Expression and immune response to foreign epitopes in bacteria. Perspectives for live vaccine development.

We previously developed a general procedure which allows the genetic coupling of a chosen foreign linear epitope in different regions of a carrier protein. By using as carriers, two bacterial envelope proteins, the LamB and MalE proteins of E. coli K12, we were able to express the same epitope in different sites of the two proteins and in different compartments of the bacteria. This allowed us to analyze the influence of the localization in E. coli cells of a foreign B-cell epitope on the induction of specific antibody responses, and the role of the molecular environment on the immunological properties of foreign B- or T-cell epitopes, using either purified hybrid proteins or live recombinant bacteria.
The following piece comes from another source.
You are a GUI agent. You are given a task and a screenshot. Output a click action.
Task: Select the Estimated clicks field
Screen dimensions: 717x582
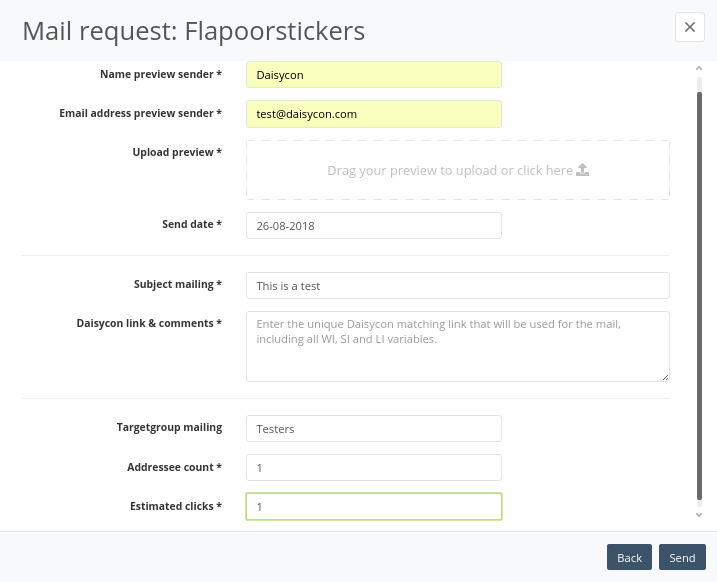374,507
Several LamB and MalE hybrid proteins were expressed in the aroA attenuated strain of S. typhimurium, SL3261. Immunizations of mice with live recombinant bacteria by the intravenous route showed that it was possible to induce humoral responses against inserted foreign sequences. In order to improve the in vivo stability of the plasmids carrying the different contructions, and to increase the amounts of recombinant LamB and MalE hybrid proteins expressed in vivo, the LamB and malE genes were placed under the control of the anaerobically inducible pnirBpromoter control. The genetic factors susceptible of influencing the immune response to recombinant Salmonella in mice were also studied.